Do this: Rewrite the material below, swapping "Economy" for "Budget" wherever it occurs and leaving everything else untouched.

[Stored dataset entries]
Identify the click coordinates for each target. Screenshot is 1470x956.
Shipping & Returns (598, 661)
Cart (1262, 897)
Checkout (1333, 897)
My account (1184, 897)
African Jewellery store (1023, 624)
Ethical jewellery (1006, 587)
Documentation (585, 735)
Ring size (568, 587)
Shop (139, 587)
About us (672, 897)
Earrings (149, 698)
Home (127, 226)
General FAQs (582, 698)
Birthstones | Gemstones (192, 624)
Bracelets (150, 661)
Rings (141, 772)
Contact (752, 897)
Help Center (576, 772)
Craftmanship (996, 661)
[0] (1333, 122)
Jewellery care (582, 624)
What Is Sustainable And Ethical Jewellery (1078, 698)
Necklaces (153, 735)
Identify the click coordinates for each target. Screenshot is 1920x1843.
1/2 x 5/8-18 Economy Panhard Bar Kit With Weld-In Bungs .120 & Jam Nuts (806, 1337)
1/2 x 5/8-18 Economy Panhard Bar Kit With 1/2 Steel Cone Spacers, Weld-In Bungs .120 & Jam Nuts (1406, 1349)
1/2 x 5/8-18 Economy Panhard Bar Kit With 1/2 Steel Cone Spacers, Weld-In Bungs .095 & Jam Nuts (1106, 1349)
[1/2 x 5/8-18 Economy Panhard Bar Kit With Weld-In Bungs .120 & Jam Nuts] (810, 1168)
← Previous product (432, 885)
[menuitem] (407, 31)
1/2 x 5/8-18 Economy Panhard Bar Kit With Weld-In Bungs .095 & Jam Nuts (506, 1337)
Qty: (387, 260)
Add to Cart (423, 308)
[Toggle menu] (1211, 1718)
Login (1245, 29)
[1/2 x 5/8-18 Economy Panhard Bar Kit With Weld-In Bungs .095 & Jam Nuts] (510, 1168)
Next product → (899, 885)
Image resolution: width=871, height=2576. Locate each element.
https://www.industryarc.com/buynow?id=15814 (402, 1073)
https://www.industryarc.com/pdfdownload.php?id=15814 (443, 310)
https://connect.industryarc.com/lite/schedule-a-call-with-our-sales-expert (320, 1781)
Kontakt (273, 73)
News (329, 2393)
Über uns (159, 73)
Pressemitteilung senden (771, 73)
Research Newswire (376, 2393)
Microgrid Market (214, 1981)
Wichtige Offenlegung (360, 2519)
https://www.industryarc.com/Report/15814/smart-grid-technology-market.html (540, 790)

Exercise solution:
Identify the click coordinates for each target. Screenshot is 1470x956.
Shipping & Returns (598, 661)
Cart (1262, 897)
Checkout (1333, 897)
My account (1184, 897)
African Jewellery store (1023, 624)
Ethical jewellery (1006, 587)
Documentation (585, 735)
Ring size (568, 587)
Shop (139, 587)
About us (672, 897)
Earrings (149, 698)
Home (127, 226)
General FAQs (582, 698)
Birthstones | Gemstones (192, 624)
Bracelets (150, 661)
Rings (141, 772)
Contact (752, 897)
Help Center (576, 772)
Craftmanship (996, 661)
[0] (1333, 122)
Jewellery care (582, 624)
What Is Sustainable And Ethical Jewellery (1078, 698)
Necklaces (153, 735)
Identify the click coordinates for each target. Screenshot is 1920x1843.
1/2 x 5/8-18 Budget Panhard Bar Kit With Weld-In Bungs .120 & Jam Nuts (806, 1337)
1/2 x 5/8-18 Budget Panhard Bar Kit With 1/2 Steel Cone Spacers, Weld-In Bungs .120 & Jam Nuts (1406, 1349)
1/2 x 5/8-18 Budget Panhard Bar Kit With 1/2 Steel Cone Spacers, Weld-In Bungs .095 & Jam Nuts (1106, 1349)
[1/2 x 5/8-18 Budget Panhard Bar Kit With Weld-In Bungs .120 & Jam Nuts] (810, 1168)
← Previous product (432, 885)
[menuitem] (407, 31)
1/2 x 5/8-18 Budget Panhard Bar Kit With Weld-In Bungs .095 & Jam Nuts (506, 1337)
Qty: (387, 260)
Add to Cart (423, 308)
[Toggle menu] (1211, 1718)
Login (1245, 29)
[1/2 x 5/8-18 Budget Panhard Bar Kit With Weld-In Bungs .095 & Jam Nuts] (510, 1168)
Next product → (899, 885)
Image resolution: width=871, height=2576. Locate each element.
https://www.industryarc.com/buynow?id=15814 (402, 1073)
https://www.industryarc.com/pdfdownload.php?id=15814 (443, 310)
https://connect.industryarc.com/lite/schedule-a-call-with-our-sales-expert (320, 1781)
Kontakt (273, 73)
News (329, 2393)
Über uns (159, 73)
Pressemitteilung senden (771, 73)
Research Newswire (376, 2393)
Microgrid Market (214, 1981)
Wichtige Offenlegung (360, 2519)
https://www.industryarc.com/Report/15814/smart-grid-technology-market.html (540, 790)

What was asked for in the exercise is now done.